We began by grasping the anterior vaginal wall just to the level of the vaginal cuff and dissecting off full thickness vaginal skin from the pubocervical fascia to the level of the bladder neck. We were able to palpate the Foley balloon, indicating we had not dissected up past the bladder neck. We then marked out a posterior V incision for the perineorrhaphy and levatorplasty, made a incision in the perineum and using sharp dissection, carried this proximally up to the vaginal apex of the enterocele.
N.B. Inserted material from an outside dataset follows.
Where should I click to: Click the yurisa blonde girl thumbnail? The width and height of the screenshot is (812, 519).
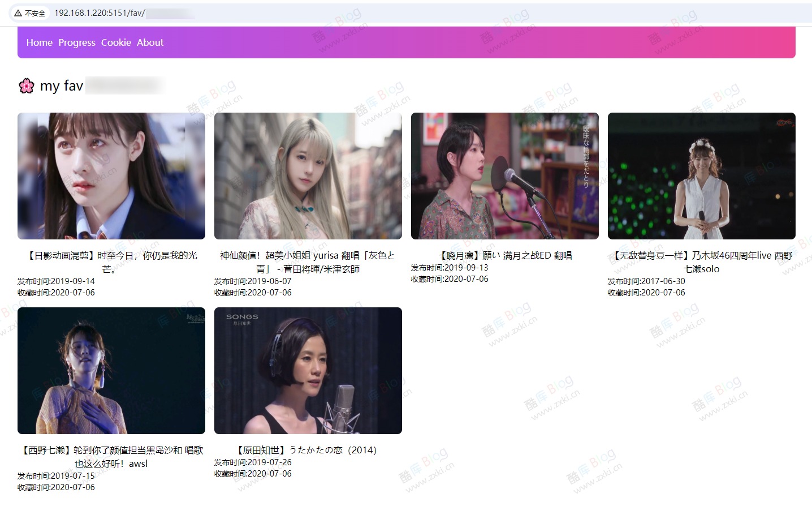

Lateral full-thickness skin flaps were also dissected up to the lateral endopelvic fascia, which would allow for plication and narrowing of the vaginal canal. The skin was excised and removed. We then used a 2-0 V-Loc suture to do a running anterior, posterior incision. Three rows of sutures were then placed to fully reduce the prolapse past the level of the bladder neck.
We removed the Foley catheter, performed cystoscopy showed normal bladder without evidence of foreign bodies, tumors or stones. There was no evidence for cystitis. Each ureteral orifice was orthotopic and was effluxing Pyridium-stained urine. The scope was removed. The Foley catheter was replaced. We then focused our attention on the posterior colporrhaphy and perineorrhaphy. Using interrupted 2-0 Vicryl sutures. We did a posterior plication to narrow the vaginal introitus to 1:1.5 fingerbreadths. We trimmed excess full-thickness vaginal mucosa and then closed the remaining posterior vaginal skin in a T-shaped incision to the vaginal introitus. Using 0 Vicryl sutures, we performed the distal plication and perineorrhaphy further narrowing the introitus to 1.5 fingerbreadths. The vaginal skin was then closed all the way to the introitus and the perineal skin was closed with running 4-0 Monocryl suture. We removed approximately 75% of the vagina in full - thickness dissection to expose the underlying fascia. The perineal area was instilled with bupivacaine solution for postoperative pain control. The Foley was left to closed bag drainage. She was taken to the recovery room in stable condition. She will be admitted for observation.